While past performance does not guarantee future returns, some areas of the market just have a habit of consistently beating the market.
The good news is that investors can gain exposure to these areas through exchange-traded funds (ETFs).
Let's take a look at two ASX ETFs and see why they could be worth considering next week when the market reopens:
BetaShares NASDAQ 100 ETF (ASX: NDQ)
The first ASX ETF to look at is the BetaShares NASDAQ 100 ETF. This hugely popular ETF gives investors easy access to 100 of the largest non-financial shares on Wall Street's famous Nasdaq index.
These are the titans of our age. We use their phones, computers, software, streaming services, search engines, shopping platforms, and electric vehicles.
Over the last decade, the index the ETF tracks has generated an average return of 21.69% per annum. This would have turned a $10,000 investment into over $70,000 today.
VanEck Vectors Morningstar Wide Moat ETF (ASX: MOAT)
Another market-beating ASX ETF that could be a buy next week is the VanEck Vectors Morningstar Wide Moat ETF.
This ASX ETF is inspired by Warren Buffett and his love of moats. No, not the type you find surrounding medieval castles.
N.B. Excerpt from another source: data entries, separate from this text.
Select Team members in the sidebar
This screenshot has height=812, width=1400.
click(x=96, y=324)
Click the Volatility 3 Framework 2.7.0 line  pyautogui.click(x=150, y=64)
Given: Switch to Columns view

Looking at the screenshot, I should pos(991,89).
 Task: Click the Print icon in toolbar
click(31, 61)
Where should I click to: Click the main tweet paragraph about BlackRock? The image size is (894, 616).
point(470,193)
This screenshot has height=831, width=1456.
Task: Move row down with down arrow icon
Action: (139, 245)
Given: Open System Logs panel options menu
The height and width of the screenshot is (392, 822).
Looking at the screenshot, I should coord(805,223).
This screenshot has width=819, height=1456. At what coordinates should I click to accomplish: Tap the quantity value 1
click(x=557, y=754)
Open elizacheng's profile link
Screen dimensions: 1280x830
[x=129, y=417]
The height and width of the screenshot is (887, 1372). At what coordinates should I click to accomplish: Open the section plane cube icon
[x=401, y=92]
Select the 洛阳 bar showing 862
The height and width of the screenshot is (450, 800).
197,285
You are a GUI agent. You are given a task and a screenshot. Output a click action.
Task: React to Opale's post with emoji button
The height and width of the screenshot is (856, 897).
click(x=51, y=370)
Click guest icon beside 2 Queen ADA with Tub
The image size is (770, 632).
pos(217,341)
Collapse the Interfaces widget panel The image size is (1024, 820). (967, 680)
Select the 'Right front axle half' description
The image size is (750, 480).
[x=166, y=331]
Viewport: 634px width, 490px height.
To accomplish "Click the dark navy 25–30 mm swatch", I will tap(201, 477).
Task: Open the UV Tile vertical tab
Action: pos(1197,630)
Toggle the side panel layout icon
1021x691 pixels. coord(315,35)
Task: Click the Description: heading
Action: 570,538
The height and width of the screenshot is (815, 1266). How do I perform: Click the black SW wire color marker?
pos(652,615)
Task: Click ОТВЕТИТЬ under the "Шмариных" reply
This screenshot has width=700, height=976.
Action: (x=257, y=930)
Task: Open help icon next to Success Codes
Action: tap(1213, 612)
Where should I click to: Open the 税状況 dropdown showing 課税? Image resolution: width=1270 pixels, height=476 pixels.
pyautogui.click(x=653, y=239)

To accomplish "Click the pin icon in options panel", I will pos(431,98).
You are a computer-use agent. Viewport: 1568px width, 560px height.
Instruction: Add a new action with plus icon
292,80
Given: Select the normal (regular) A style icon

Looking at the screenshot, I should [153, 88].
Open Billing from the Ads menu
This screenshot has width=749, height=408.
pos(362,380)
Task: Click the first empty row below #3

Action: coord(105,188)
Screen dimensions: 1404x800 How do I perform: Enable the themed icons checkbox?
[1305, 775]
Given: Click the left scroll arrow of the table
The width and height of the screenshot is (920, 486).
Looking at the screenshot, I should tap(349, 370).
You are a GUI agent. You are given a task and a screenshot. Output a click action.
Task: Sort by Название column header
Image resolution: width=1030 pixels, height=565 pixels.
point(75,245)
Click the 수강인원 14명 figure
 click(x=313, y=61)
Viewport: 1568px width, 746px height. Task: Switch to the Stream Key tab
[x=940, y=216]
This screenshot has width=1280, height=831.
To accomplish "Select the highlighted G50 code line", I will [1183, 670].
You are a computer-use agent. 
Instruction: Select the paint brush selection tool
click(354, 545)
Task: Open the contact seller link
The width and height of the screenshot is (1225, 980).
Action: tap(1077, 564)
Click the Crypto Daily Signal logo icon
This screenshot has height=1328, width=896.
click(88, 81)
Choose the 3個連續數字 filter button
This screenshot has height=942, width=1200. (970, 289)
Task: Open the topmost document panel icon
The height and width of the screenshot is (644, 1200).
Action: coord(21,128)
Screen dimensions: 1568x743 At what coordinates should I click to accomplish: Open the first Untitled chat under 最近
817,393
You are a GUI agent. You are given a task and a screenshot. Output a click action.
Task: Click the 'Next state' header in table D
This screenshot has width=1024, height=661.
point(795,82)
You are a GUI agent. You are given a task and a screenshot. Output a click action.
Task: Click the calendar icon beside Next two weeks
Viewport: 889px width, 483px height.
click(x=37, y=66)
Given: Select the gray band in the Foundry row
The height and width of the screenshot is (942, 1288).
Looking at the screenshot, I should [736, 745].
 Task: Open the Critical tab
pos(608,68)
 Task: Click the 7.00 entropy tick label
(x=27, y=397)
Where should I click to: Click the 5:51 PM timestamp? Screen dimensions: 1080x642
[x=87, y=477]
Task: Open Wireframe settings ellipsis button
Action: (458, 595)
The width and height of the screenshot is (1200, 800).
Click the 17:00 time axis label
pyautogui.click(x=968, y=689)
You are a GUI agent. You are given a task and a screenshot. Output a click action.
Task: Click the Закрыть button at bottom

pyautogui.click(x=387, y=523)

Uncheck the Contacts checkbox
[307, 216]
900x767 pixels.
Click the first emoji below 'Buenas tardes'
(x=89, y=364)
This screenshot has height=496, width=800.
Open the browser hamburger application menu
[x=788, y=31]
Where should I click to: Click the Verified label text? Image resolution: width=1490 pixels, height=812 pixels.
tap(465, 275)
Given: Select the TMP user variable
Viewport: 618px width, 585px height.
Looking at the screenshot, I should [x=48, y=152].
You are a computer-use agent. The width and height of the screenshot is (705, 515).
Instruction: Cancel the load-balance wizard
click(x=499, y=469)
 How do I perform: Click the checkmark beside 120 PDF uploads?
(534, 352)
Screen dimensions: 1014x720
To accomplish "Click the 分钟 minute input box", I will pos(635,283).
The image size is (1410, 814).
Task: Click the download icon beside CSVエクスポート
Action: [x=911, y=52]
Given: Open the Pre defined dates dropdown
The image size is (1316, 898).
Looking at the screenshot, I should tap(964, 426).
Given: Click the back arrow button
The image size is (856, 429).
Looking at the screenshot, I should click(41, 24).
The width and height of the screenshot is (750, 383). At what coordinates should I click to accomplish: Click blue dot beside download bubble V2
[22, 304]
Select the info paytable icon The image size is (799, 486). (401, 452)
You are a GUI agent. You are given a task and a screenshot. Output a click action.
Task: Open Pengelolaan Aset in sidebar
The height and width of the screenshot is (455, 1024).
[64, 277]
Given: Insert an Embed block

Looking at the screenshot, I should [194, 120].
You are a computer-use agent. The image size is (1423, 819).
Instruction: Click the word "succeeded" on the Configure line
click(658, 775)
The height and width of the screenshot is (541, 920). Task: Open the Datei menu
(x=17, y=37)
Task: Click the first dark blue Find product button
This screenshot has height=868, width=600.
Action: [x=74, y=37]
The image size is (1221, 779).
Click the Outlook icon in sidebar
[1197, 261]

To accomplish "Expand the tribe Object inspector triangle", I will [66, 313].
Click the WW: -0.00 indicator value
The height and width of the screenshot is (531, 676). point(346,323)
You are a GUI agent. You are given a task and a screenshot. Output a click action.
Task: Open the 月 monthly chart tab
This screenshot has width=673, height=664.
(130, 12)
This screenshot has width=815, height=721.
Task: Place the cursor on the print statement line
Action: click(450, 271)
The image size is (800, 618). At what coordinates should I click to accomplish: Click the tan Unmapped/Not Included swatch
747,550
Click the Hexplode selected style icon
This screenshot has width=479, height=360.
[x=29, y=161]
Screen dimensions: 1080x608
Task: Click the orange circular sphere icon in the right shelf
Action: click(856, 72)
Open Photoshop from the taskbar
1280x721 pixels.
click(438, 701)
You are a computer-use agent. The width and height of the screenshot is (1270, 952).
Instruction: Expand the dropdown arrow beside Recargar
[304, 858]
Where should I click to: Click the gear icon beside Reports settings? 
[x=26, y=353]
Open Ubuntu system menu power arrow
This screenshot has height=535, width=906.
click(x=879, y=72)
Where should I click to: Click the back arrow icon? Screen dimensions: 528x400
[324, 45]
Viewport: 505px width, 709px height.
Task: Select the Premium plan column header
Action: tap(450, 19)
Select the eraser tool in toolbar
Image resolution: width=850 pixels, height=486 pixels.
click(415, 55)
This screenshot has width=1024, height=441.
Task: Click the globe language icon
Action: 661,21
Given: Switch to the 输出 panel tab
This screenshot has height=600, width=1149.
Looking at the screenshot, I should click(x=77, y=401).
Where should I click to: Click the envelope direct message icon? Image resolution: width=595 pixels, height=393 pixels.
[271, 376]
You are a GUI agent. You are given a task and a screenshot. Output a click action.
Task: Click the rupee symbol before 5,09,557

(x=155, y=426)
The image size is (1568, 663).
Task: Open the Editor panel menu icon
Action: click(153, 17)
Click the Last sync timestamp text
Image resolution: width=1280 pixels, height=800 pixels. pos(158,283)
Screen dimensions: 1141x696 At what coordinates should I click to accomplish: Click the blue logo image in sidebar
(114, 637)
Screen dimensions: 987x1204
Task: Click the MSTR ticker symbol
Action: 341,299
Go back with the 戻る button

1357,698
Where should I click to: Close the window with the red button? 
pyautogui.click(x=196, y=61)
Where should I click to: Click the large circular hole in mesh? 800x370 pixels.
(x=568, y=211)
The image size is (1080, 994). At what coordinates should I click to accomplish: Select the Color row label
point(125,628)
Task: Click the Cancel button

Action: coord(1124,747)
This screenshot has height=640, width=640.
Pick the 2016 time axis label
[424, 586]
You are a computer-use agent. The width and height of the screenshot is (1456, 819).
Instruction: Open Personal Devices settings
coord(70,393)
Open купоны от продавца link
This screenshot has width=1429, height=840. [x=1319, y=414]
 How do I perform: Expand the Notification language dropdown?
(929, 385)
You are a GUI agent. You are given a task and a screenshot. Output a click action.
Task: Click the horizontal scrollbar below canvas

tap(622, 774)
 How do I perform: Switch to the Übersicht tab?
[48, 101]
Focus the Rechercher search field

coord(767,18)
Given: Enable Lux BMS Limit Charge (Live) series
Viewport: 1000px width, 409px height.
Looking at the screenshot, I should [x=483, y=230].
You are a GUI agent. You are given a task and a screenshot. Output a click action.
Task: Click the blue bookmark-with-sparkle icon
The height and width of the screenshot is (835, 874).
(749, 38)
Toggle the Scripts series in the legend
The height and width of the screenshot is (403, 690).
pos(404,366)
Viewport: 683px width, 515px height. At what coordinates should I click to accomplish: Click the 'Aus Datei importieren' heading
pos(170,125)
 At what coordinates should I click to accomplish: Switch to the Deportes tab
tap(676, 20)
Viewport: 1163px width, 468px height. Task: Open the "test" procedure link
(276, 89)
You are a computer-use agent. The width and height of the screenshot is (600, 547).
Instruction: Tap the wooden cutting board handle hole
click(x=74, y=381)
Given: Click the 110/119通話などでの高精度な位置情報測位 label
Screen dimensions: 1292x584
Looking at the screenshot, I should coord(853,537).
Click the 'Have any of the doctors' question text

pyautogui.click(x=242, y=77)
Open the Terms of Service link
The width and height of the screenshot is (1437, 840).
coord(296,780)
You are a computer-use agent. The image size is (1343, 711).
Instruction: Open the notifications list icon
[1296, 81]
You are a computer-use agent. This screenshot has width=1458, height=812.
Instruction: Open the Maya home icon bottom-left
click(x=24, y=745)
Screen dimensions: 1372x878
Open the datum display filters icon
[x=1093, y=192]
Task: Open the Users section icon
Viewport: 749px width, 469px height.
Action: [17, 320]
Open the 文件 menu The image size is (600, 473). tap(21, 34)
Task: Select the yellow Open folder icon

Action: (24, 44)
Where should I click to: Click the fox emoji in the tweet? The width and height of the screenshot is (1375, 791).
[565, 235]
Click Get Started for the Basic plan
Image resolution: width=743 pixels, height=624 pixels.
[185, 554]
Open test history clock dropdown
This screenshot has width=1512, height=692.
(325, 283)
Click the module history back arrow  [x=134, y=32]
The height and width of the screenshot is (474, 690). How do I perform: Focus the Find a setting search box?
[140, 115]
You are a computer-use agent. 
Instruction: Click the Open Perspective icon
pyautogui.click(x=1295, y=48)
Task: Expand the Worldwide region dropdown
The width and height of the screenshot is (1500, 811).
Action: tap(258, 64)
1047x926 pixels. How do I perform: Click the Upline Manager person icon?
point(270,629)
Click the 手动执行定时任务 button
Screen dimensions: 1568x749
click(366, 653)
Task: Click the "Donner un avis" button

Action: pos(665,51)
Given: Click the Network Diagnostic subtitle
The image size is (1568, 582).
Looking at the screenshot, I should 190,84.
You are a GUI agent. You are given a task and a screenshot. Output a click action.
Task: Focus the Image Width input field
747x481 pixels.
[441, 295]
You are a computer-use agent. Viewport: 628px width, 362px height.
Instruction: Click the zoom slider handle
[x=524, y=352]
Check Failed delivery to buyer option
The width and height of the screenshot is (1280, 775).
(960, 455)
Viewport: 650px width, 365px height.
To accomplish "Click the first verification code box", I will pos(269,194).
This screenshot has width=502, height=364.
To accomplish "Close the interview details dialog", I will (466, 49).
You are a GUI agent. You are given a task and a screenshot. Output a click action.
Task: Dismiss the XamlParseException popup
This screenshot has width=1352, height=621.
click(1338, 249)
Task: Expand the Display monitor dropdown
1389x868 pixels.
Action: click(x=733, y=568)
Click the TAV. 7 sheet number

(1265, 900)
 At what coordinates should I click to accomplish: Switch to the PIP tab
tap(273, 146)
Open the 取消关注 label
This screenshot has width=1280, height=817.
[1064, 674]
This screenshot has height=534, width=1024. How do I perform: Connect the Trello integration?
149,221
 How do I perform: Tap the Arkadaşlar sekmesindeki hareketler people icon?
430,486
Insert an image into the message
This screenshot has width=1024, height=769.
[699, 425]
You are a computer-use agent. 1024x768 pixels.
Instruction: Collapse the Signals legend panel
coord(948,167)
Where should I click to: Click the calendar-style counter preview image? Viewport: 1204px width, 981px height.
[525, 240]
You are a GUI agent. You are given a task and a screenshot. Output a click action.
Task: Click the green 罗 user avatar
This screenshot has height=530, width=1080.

These are moats, or sustainable competitive advantages, that protect a company's earnings.
A total of approximately 50 US-based shares with this quality, as well as fair valuations, are included in the fund at any given time.
Historically, companies with moats have generated bigger than average returns for investors and this has proven to be the case with this fund. Since 2013, the index that this ETF tracks has generated an average return of 16.9% per annum. This would have turned a $10,000 investment into almost $50,000 today.